## SELECTED TEXT

Mine are empty because I’m new!  It’s worth noting however that if I did have a Termbase in my list then I can also use this with the baseline engines so even if my language pairs are not supported for AdaptiveMT I can still customise the results from the Baseline engines in this way.  I’ll also mention that the amazing Glossary Converter on the appstore has an option to create the termbases/dictionaries in the format you need with just a drag and drop.

Back to AdaptiveMT… to create your engine click the button that says New Adaptive Engine and give your engine a name, and select the correct language pair:

Note that selecting English (United States) doesn’t mean you can only use it for this variant.  The engines don’t care about the 94 variants of English in my version of Studio… English is English!  It’s the same for Chinese, Dutch, French, German, Italian, Japanese, Portuguese and Spanish… interestingly Japanese is one of the few languages these days with only one variant.  But guess this proves that Mox is wrong as it would explain where English gets all it’s words from and we better start to see variants in the MT too 😉

Once you’ve done this and clicked on OK you can select your new AdaptiveMT engine from your settings:

Note that it has a little lightbulb next to the icon.  This lightbulb will be next to the AT symbol in the Translation Results window indicating that the translation has come from your Adaptive engine.  It doesn’t appear if you are set up to use AutoSuggest from the machine translation… but don’t worry, the results are coming from your AdaptiveMT engine:

At this point I have not done any translation at all, so the results I’m seeing are coming from the Baseline engine.  This is my starting point and as I translate, correcting the Baseline results simply by confirming the work after editing the target, my Adaptive engine should start to adapt, and should learn from the changes I’m making.  The theory being that in time the results I’m presented with will require less editing.  Normally with a non-adaptive engine it goes on making the same mistakes time and time again and never learns at all.  Perhaps we should call these non-adaptive engines “academically challenged” engines!

So, how does it learn?  It starts from here as you’ll notice that normally it’s not possible to update the MT providers in your settings.  When you use an AdaptiveMT engine you can choose to Update or not.  Obviously it’s not going to learn if you don’t update it, but there may be times when you want to work with your Adaptive engine and not send your corrections to train it:

I’m sending my corrected translations to the cloud!!

Questions that come up quite often are how secure is this, can anyone else benefit from my work, is SDL going to benefit from my work?  All good questions and I’ll answer the last one first.  If you have a paid account then yes, SDL will benefit financially for providing you with these machine translations and a feature capable of learning to improve your productivity.  I think that’s a fair deal!  But to answer these questions specifically I’ll quote what it says on the SDL website:

Is my content safe with Language Cloud Machine Translation?

## DATA SECTION

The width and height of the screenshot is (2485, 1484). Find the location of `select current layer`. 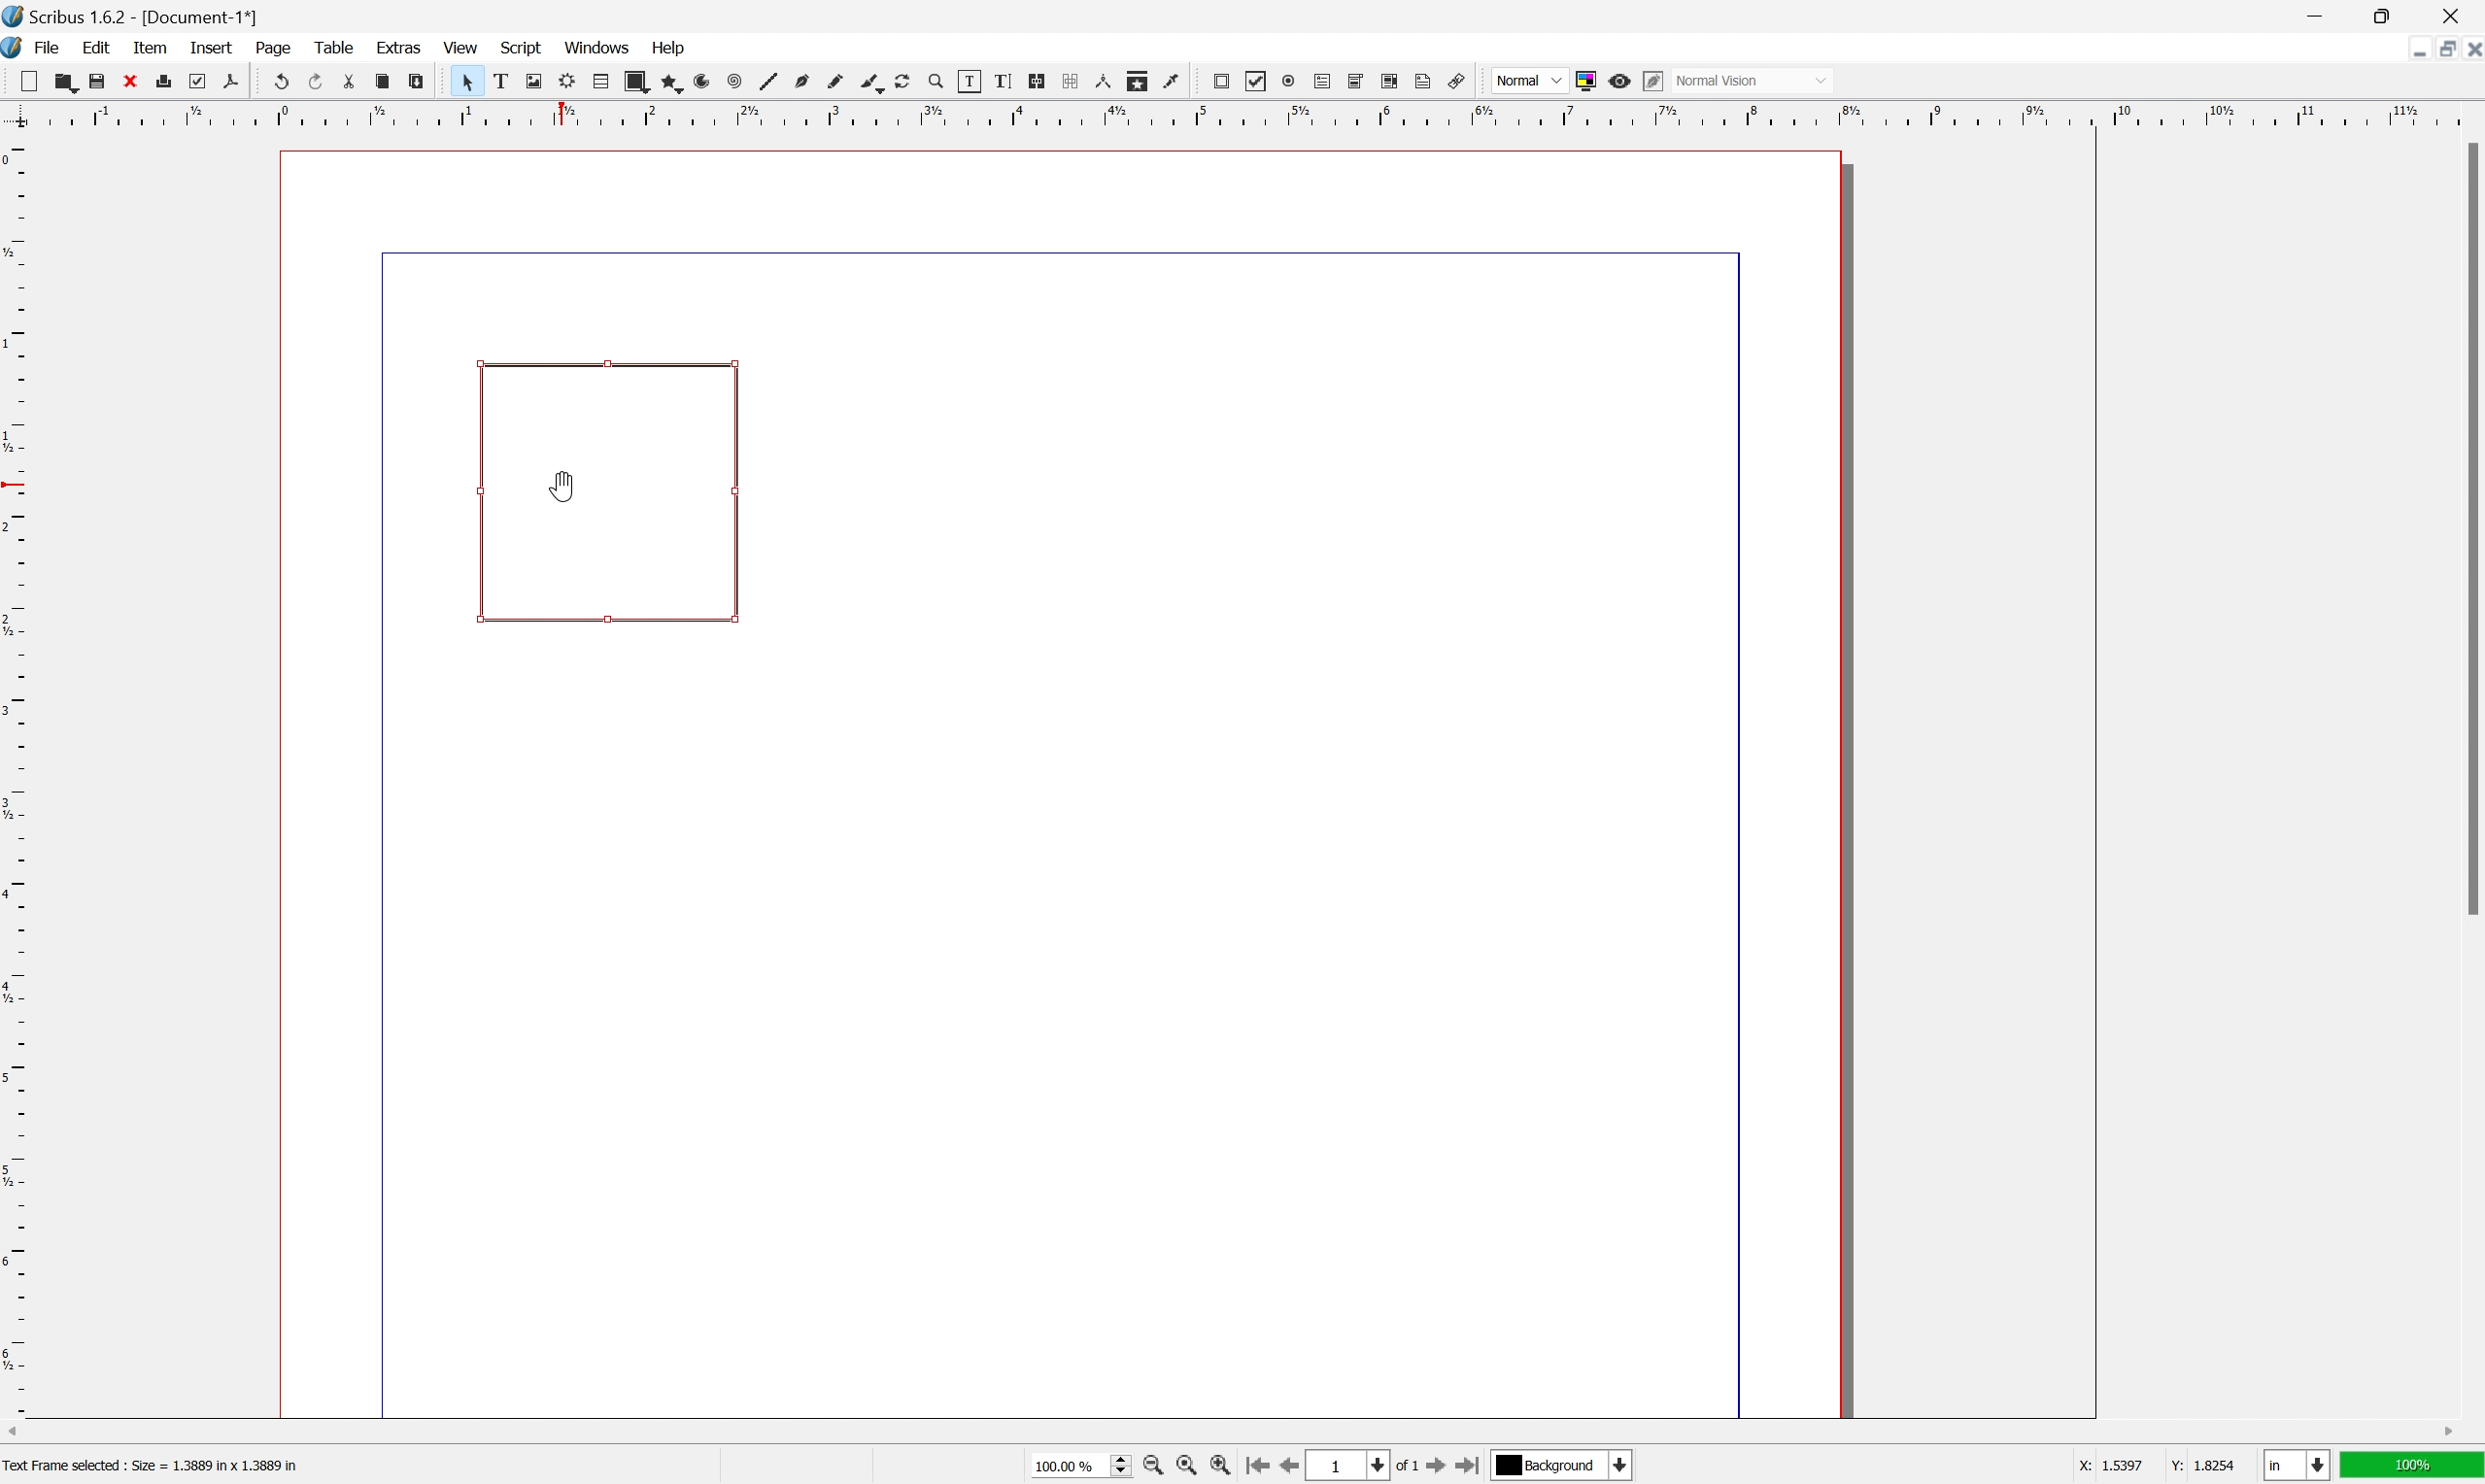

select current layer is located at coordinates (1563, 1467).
---
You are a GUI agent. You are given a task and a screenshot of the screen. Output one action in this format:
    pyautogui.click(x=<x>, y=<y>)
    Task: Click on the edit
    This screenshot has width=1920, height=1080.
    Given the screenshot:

## TASKS
• a. Rewrite the AdaptiveMT post from "So, how does" up to and including "to the cloud!!", putting "server" in place of "cloud".
• b. Answer these questions using the AdaptiveMT post:
(i) Which appstore tool can create termbases or dictionaries with a drag and drop?
(ii) Which language is named as one of the few with only one variant?
(iii) What appears next to the icon of the new AdaptiveMT engine in the settings?
Rely on the AdaptiveMT post alone when responding.

## EXERCISE RESULTS
• a.
So, how does it learn?  It starts from here as you’ll notice that normally it’s not possible to update the MT providers in your settings.  When you use an AdaptiveMT engine you can choose to Update or not.  Obviously it’s not going to learn if you don’t update it, but there may be times when you want to work with your Adaptive engine and not send your corrections to train it:

I’m sending my corrected translations to the server!!

• b.
(i) The Glossary Converter.
(ii) Japanese.
(iii) A little lightbulb.